═══ Record set ═══
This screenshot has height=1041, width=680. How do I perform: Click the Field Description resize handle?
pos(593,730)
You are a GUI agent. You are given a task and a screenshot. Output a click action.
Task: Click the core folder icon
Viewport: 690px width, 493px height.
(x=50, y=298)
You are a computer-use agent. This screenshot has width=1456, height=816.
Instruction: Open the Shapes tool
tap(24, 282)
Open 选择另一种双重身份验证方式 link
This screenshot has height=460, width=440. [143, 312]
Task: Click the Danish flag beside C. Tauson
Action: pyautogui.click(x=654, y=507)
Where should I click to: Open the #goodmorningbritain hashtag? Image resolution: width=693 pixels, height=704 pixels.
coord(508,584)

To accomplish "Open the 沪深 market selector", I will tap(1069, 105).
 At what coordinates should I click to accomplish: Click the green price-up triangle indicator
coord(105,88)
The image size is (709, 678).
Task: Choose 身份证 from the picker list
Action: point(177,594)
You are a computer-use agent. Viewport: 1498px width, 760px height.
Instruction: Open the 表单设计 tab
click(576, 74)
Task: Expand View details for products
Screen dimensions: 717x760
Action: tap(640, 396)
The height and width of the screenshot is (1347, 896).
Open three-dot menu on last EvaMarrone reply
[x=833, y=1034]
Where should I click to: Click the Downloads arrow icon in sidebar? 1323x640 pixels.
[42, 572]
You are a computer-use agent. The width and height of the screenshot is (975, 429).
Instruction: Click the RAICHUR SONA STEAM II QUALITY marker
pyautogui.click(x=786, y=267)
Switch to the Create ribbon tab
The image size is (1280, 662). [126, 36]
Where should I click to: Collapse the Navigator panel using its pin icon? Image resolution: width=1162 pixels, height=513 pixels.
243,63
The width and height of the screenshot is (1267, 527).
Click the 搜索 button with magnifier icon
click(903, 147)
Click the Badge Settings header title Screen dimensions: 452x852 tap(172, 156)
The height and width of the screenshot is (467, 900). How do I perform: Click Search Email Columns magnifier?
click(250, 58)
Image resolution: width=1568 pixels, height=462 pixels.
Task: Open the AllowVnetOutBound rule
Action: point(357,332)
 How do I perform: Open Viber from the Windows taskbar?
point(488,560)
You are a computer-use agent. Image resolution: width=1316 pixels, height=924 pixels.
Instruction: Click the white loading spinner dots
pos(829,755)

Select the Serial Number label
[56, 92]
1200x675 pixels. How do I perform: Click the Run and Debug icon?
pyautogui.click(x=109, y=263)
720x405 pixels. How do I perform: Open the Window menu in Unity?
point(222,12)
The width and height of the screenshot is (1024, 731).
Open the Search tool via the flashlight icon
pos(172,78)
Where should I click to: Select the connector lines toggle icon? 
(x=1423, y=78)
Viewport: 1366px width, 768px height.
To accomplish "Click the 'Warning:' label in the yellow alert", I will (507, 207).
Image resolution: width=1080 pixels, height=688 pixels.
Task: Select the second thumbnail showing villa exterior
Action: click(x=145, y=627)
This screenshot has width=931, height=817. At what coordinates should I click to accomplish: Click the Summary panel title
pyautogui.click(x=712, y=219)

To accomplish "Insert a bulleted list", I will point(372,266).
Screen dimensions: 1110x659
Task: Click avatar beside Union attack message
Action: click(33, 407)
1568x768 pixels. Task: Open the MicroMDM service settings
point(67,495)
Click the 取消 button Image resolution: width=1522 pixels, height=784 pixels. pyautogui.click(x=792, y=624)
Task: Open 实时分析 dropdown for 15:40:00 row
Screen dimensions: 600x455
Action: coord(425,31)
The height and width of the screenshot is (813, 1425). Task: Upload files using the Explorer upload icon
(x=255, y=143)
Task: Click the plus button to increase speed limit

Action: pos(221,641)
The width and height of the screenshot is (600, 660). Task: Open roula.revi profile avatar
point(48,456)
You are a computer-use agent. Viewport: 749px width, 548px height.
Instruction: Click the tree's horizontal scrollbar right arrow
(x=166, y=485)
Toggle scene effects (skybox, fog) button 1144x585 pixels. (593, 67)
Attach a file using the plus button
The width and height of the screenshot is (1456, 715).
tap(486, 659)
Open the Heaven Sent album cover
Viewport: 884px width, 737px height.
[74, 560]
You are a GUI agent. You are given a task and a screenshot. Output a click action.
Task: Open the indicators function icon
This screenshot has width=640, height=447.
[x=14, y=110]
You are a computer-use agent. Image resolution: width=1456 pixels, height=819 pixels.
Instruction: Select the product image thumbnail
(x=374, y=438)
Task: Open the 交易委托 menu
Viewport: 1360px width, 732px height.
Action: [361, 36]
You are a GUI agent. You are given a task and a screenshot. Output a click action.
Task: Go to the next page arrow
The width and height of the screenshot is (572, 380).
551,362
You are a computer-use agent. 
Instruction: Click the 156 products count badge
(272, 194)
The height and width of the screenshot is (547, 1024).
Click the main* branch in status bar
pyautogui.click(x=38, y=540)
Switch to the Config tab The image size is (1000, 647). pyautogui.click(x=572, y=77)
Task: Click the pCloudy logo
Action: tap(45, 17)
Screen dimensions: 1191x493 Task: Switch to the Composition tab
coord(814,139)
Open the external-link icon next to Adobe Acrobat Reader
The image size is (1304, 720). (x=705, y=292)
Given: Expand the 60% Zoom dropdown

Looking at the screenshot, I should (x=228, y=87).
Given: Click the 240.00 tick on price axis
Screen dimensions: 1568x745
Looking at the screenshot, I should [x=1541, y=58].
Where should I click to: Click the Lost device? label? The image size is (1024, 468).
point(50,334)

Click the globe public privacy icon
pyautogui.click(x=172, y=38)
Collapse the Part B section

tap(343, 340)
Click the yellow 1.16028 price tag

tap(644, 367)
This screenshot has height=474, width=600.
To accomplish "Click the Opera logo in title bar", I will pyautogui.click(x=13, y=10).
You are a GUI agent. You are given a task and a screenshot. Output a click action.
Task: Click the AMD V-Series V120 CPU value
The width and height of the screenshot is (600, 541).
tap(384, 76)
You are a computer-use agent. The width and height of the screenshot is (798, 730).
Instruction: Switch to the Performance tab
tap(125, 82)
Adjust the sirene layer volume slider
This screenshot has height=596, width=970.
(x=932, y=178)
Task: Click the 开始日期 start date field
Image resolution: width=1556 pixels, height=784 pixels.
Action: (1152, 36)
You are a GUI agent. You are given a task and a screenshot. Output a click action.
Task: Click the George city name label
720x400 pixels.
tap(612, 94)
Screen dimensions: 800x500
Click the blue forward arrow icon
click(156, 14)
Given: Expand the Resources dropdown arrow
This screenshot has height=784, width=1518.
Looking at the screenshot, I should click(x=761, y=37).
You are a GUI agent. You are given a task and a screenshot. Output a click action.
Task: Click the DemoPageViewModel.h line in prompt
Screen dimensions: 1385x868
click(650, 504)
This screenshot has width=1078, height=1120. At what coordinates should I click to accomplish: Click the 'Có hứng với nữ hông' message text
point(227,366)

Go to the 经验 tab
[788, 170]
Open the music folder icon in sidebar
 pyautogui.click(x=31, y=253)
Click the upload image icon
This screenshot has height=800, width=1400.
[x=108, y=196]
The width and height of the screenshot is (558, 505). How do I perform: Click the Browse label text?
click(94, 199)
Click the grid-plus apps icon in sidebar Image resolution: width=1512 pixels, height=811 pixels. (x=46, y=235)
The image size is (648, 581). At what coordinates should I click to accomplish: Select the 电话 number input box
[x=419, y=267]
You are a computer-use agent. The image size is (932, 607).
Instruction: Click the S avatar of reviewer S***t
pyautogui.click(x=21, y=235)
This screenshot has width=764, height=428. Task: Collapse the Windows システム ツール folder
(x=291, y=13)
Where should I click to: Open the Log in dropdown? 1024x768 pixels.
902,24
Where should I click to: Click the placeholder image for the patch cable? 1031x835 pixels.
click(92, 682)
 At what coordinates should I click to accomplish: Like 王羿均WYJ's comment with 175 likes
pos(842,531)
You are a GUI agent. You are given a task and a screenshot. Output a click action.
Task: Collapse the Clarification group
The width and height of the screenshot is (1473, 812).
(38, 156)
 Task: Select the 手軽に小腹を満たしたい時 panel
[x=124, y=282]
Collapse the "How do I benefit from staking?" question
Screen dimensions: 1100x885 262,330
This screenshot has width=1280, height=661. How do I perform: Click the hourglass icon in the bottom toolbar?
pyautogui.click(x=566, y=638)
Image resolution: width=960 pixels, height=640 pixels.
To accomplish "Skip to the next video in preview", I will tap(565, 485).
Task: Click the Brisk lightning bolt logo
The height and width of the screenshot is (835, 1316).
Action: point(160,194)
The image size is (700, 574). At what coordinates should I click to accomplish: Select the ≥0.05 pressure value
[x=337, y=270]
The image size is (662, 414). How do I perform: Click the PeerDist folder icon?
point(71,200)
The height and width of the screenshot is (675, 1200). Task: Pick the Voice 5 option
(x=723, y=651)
═══
■ **Exercise requirements**
Reply with one number: the count of lines in the entries that include the word "computer".

■ **Task solution**
9